Trasę wykonałem północno-zachodnią: Dębiec - Górecka - Grunwald - Jeżyce - Ogrody - Wola - Smohowice - Baranowo - Swadzim - Sady - Tarnowo Podgórne - Lusowo - Lusówko - Sierosław - Zakrzewo - Dąbrowa - Skórzewo - Plewiska - Poznań.

Pogoda była dziwna - wyruszałem w słońcu, w połowie zaczęły pojawiać się solidne chmury, do tego mocno wiało. Jednak miałem szczęście, gdyż ominęła mnie solidna ulewa, która nadeszła nad sam Poznań, bo akurat byłem pod inną, suchą chmurką :) Tylko dupa mi zmokła później w kałużach.
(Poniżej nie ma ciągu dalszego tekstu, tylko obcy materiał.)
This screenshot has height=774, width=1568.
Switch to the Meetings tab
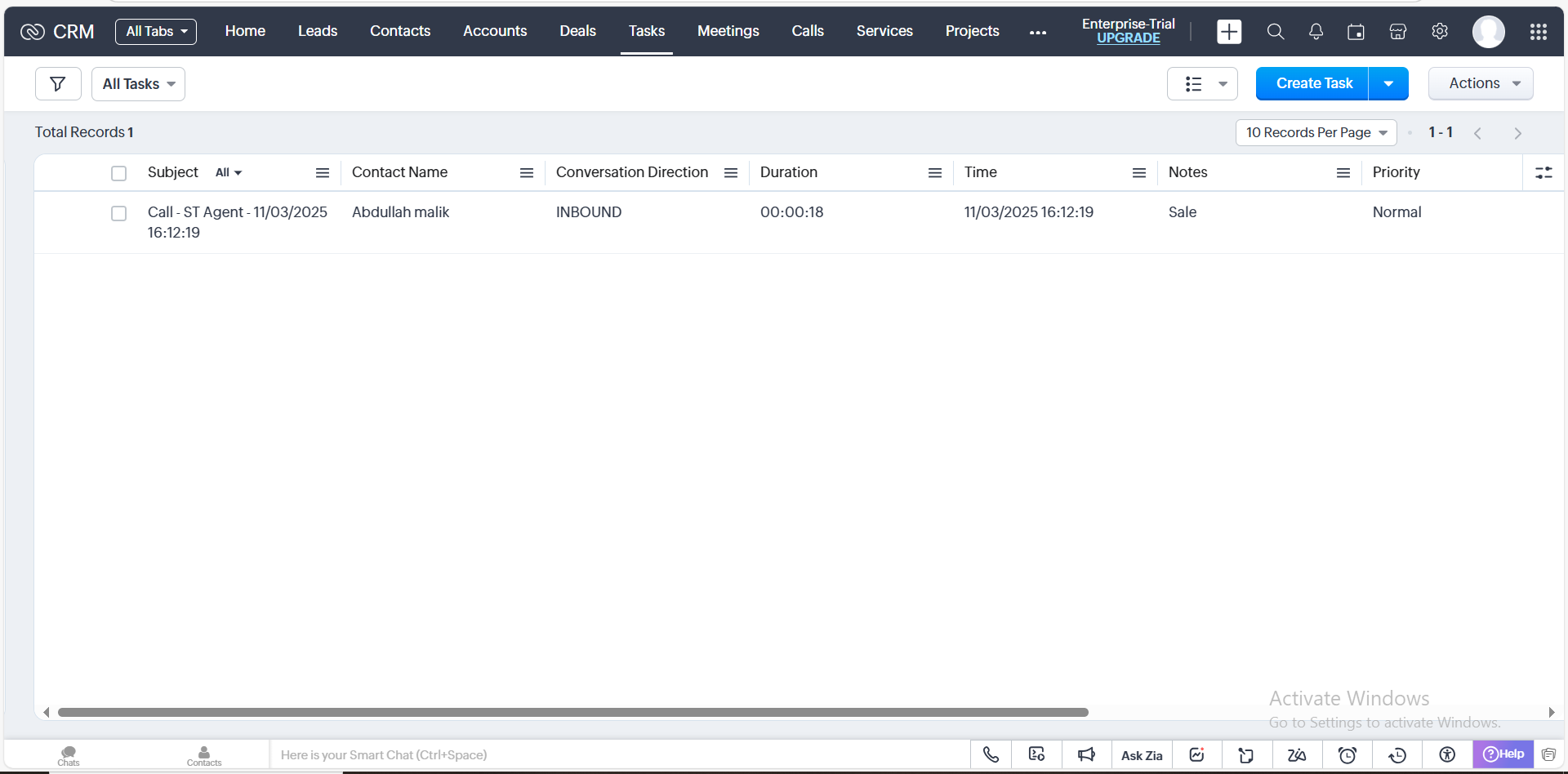(728, 31)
A godzinę później spadł... grad.

Skoro byłem na Ogrodach, wstąpiłem na chwilę na dawno nienawiedzany Cmentarz Jeżycki (piękny), cyknąć fotę grobowca Kulczyków. Rzeźba autorstwa Mitoraja zdecydowanie tworzy klimat.
Rzeźba autorstwa Mitoraja na grobowcu Kulczyków, Poznań
Napisy na grobie Kulczyków, Poznań
Grobowiec Kulczyków,  Cmentarz Jeżycki, Poznań
Tak jak napisałem, za Tarnowem aura zaczęła się psuć.
Nagła zmiana pogody
Nad Jeziorem Lusowskim nawet zaczęło być mi zimno.
Dziko nad Jeziorem Lusowskim
Z ptactwem średnio. Jedna samotna łyska z farfoclem w dziobie...
Łyska i jakiś farfocel
...oraz kania ruda, jednak zbyt daleko do dobrego uchwycenia w szarzyźnie.
Kania ruda manewruje wśód drzew
Kania ruda (za) wysoko na zachmurzonym niebie
Tu z kolei się nieźle nabrałem :)
Z daleka się nabrałem :)
Wolna sobota ma dla mnie jeszcze jeden fajny motyw - możliwość uchwycenia parowozu z Wolsztyna. Najczęściej o tym zapominam, dzisiaj jednak zaplanowałem sobie dwa spotkanka. Jeden rano...
Bezkolizyjna mijanka rowerzystki z parowozem
...drugi po południu, już na stacji Dębiec.
Wjazd na stację
Parowóz na stacji Dębiec, Poznań
Ol49 z Parowozowni Wolsztyn z bliska
Koła w ruch, para buch! :)
Szkoda tylko, że ten egzemplarz Ol49, zresztą polskiej produkcji, ma taki mało subtelny dziób :) Ale i tak genialną sprawą są te cotygodniowe regularne kursy Wolsztyn - Poznań - Wolsztyn. Ewenement i pozytyw na skalę światową.



Komentarze
Trollking
| 22:33 środa, 14 kwietnia 2021 | linkuj Pamiętałem, że wspominałaś o tym pomniku, ha! :)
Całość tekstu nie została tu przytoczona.